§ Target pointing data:
==========
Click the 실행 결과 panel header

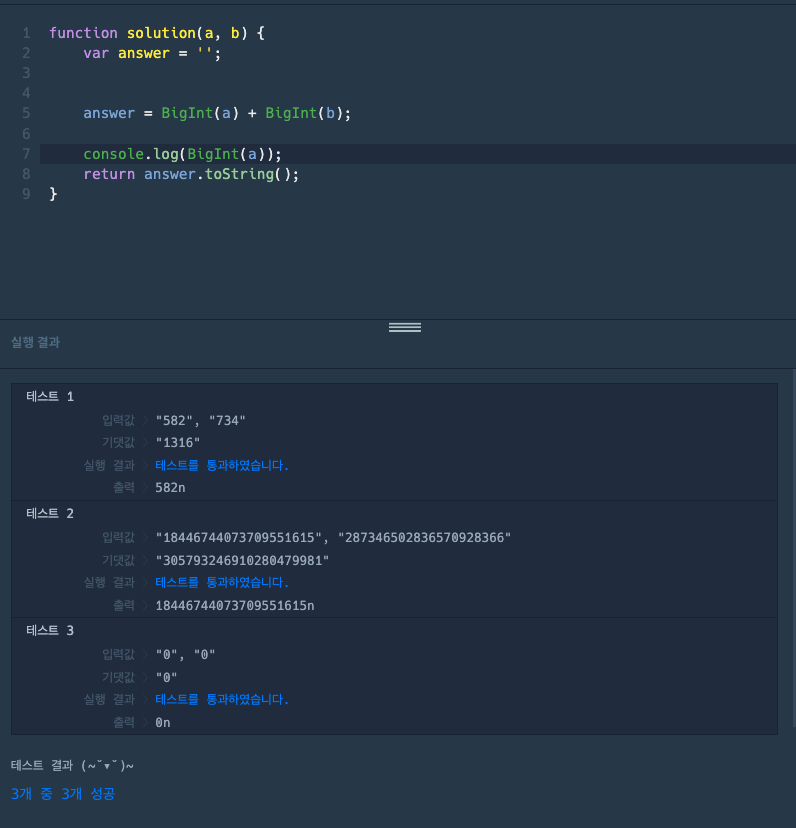pos(35,342)
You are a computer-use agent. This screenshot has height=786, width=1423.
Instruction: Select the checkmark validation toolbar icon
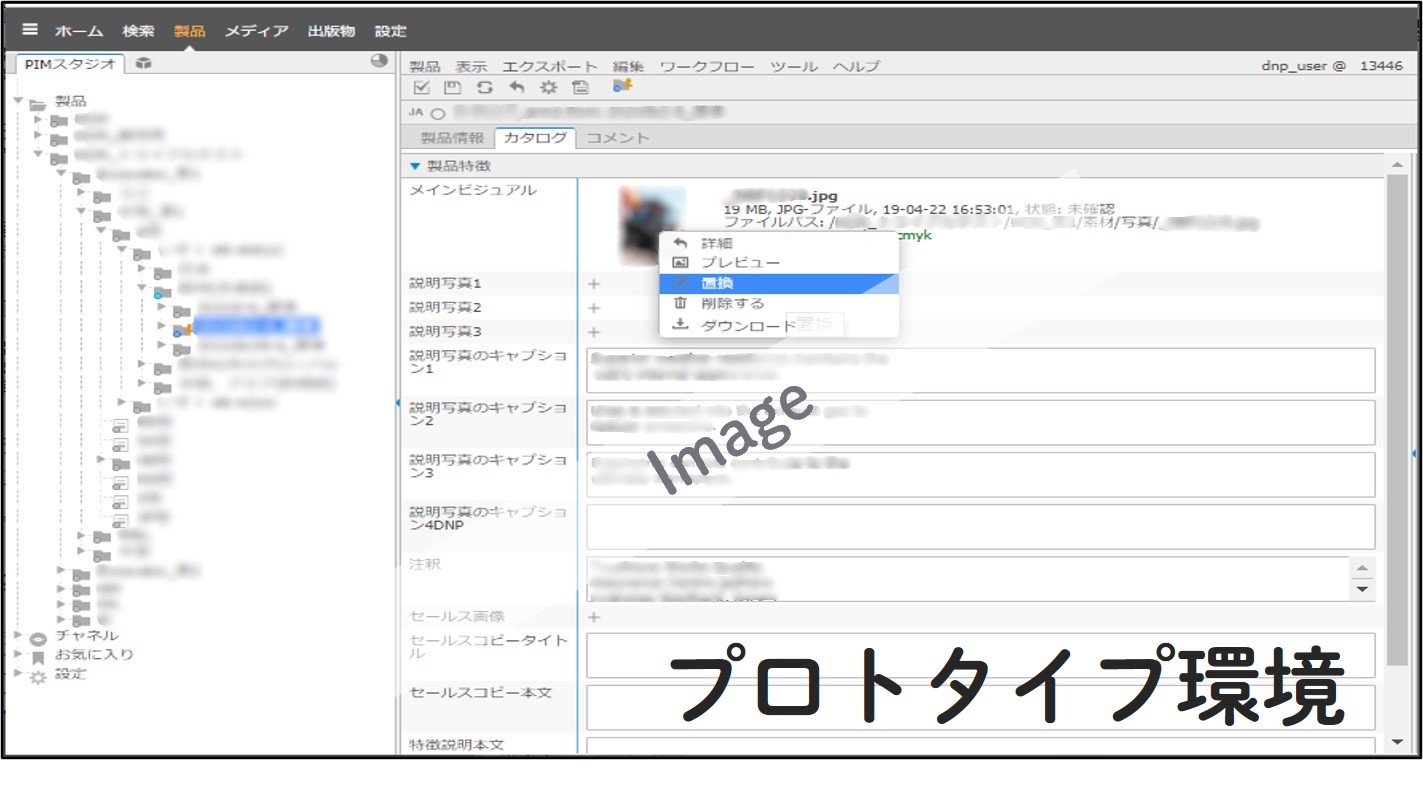(x=421, y=88)
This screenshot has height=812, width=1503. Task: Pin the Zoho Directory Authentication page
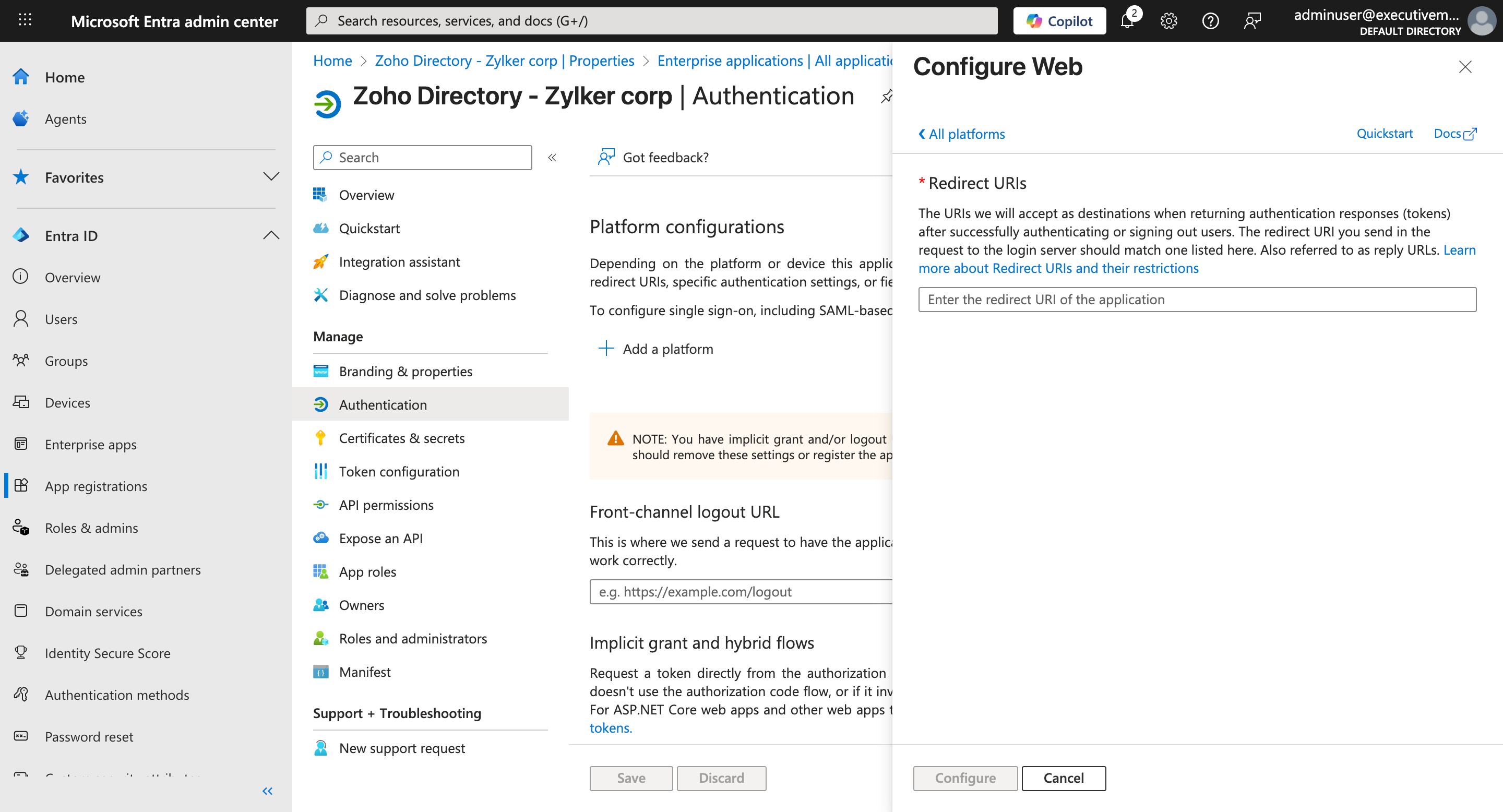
==========
§ Goal of the exercise:
Copy out the material above with "image" substituted for "screenshot" wherever it occurs and everything else left as it is. Omit the pictures.

§ Answer in full:
Click the 실행 결과 panel header

pos(35,342)
You are a computer-use agent. This image has height=786, width=1423.
Instruction: Select the checkmark validation toolbar icon
(x=421, y=88)
This image has height=812, width=1503. Task: Pin the Zoho Directory Authentication page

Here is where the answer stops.